If your upgrade plans include changing your database schema or changing Cassandra versions between streams (for example, from 2.0 to 2.2), then you will have to interrupt service. Use the following steps for this task:
- Stop all of your Cassandra nodes.
- If your database schema has been changed since you installed the previous version, update the Cassandra database, following the instructions in the Release Notes for the new version.
- Configure each node, following the instructions in the Release Notes for the new version.
- Start the Cassandra seed nodes.
- Start the other nodes.
- Verify that the Cassandra cluster is working, as shown above in Verifying Your Cassandra Cluster.
Maintenance
Because Cassandra is a critical component of Knowledge Center CMS, it is essential to keep track of its health. The Datastax documentation provides some really good information about how to do this at http://docs.datastax.com/en/cassandra/2.0/cassandra/tools/toolsNodetool_r.html.
Genesys recommends that you use the nodetool utility that is bundled with your Cassandra installation package and that you make a habit of using the following nodetool commands to monitor the state of your Cassandra cluster.
ring
Displays node status and information about the cluster, as determined by the node being queried. This can give you an idea of the load balance and whether any nodes are down. If your cluster is not properly configured, different nodes may show a different cluster; this is a good way to check that every node views the cluster the same way.
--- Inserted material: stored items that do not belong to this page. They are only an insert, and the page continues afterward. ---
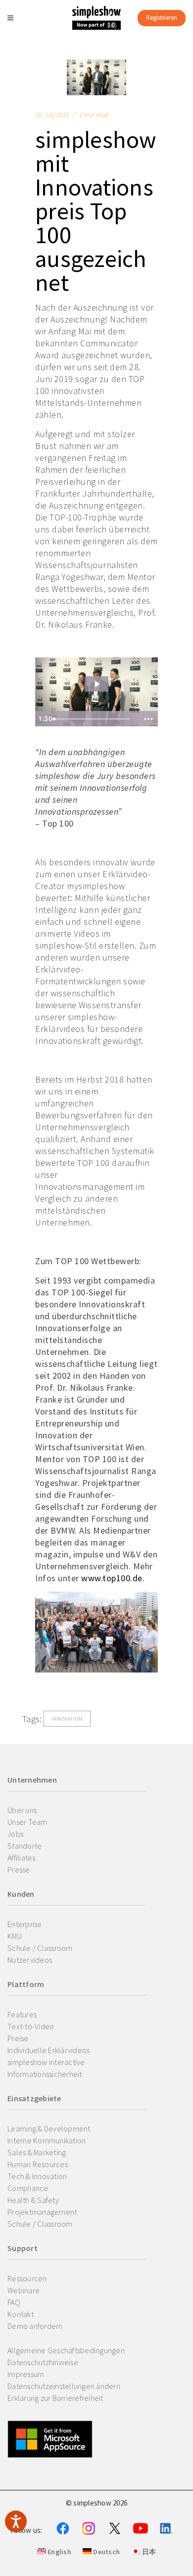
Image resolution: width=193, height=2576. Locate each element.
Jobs (15, 1834)
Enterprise (24, 1924)
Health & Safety (33, 2200)
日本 (148, 2551)
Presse (18, 1869)
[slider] (94, 719)
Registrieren (161, 17)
nodetool -h <HOST_NAME> -p <JMX_PORT> ring
status
Displays cluster information.
nodetool -h <HOST_NAME> -p <JMX_PORT> status
compactionstats
Displays compaction statistics.
nodetool -h <HOST_NAME> -p <JMX_PORT> compactionstats
getcompactionthroughput \ setcompactionthhroughput
Displays the compaction throughput on the selected Cassandra instance. By default it is 32 MB/s. You can increase this parameter if you observe permanent growth of database size after the TTL and grace periods are passed. Note that increasing compaction throughput will affect memory and CPU consumption. Because of this, you need make sure to have sufficient hardware to support the rate that you have selected.
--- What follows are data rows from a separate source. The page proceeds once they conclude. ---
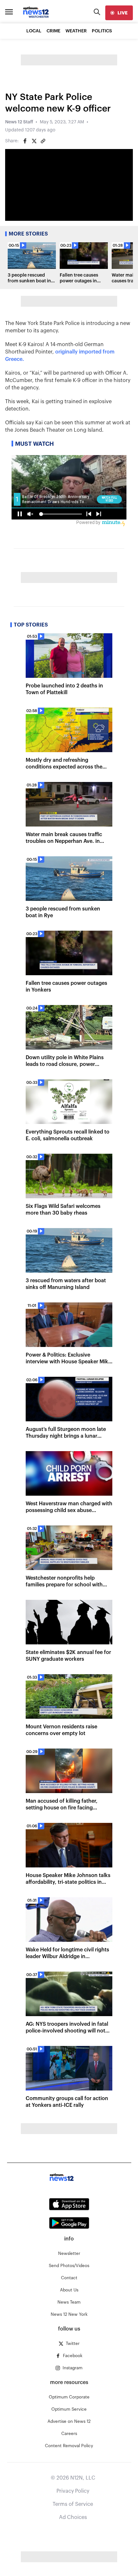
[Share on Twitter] (34, 141)
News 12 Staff (19, 122)
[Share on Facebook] (25, 141)
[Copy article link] (43, 141)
nodetool -h <HOST_NAME> -p <JMX_PORT> getcompactionthroughput
To increase compaction throughput to 64 MB/s, for example, use the following command:
nodetool -h <HOST_NAME> -p <JMX_PORT> setcompactionthroughput 64
Recovery
Depending on the replication factor and consistency levels of a Cassandra cluster configuration, the Knowledge Center CMS can handle the failure of one or more Cassandra nodes in the data center without any special recovery procedures and without interrupting service or losing functionality. When the failed node is back up, the Knowledge Center CMS automatically reconnects to it. If an eligible number of nodes have failed, you should just restart them.
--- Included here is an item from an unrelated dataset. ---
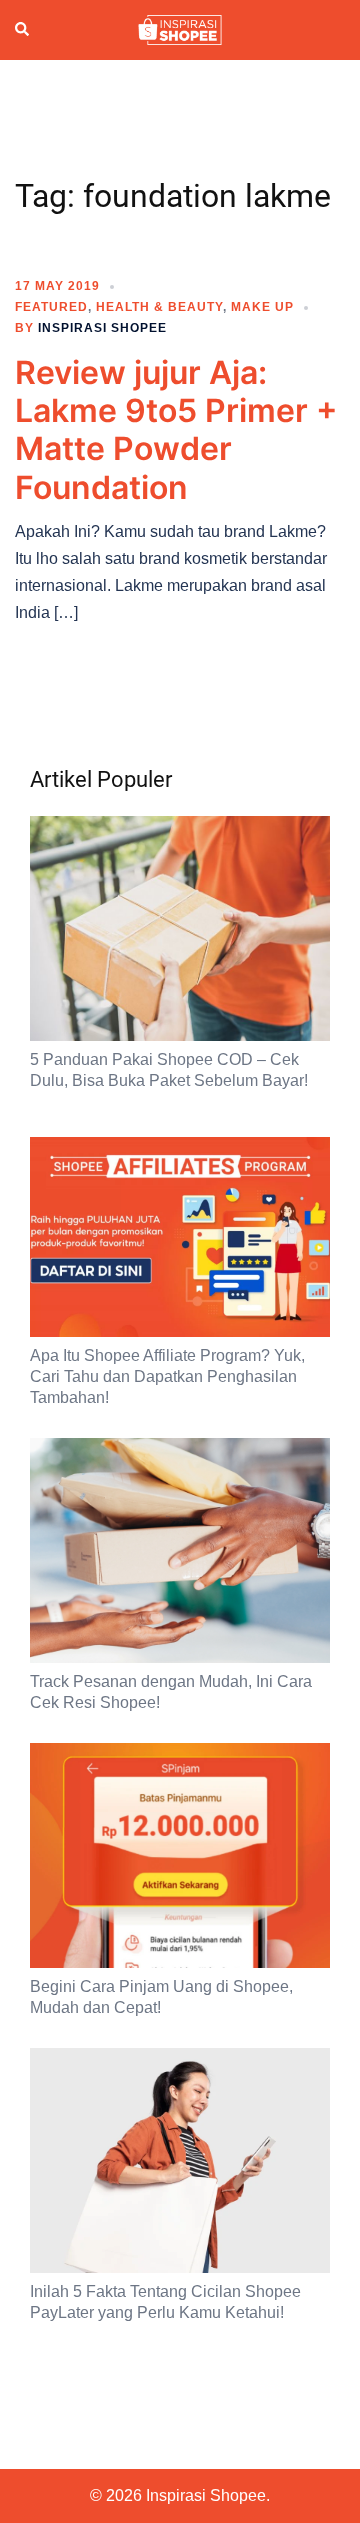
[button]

If too many of the Cassandra nodes in your cluster have failed or stopped, you will lose functionality. To ensure a successful recover from failure of multiple nodes, Genesys recommends that you:
- Stop every node, one at a time, with at least two minutes between operations.
- Restart the nodes one at a time, with at least two minutes between operations.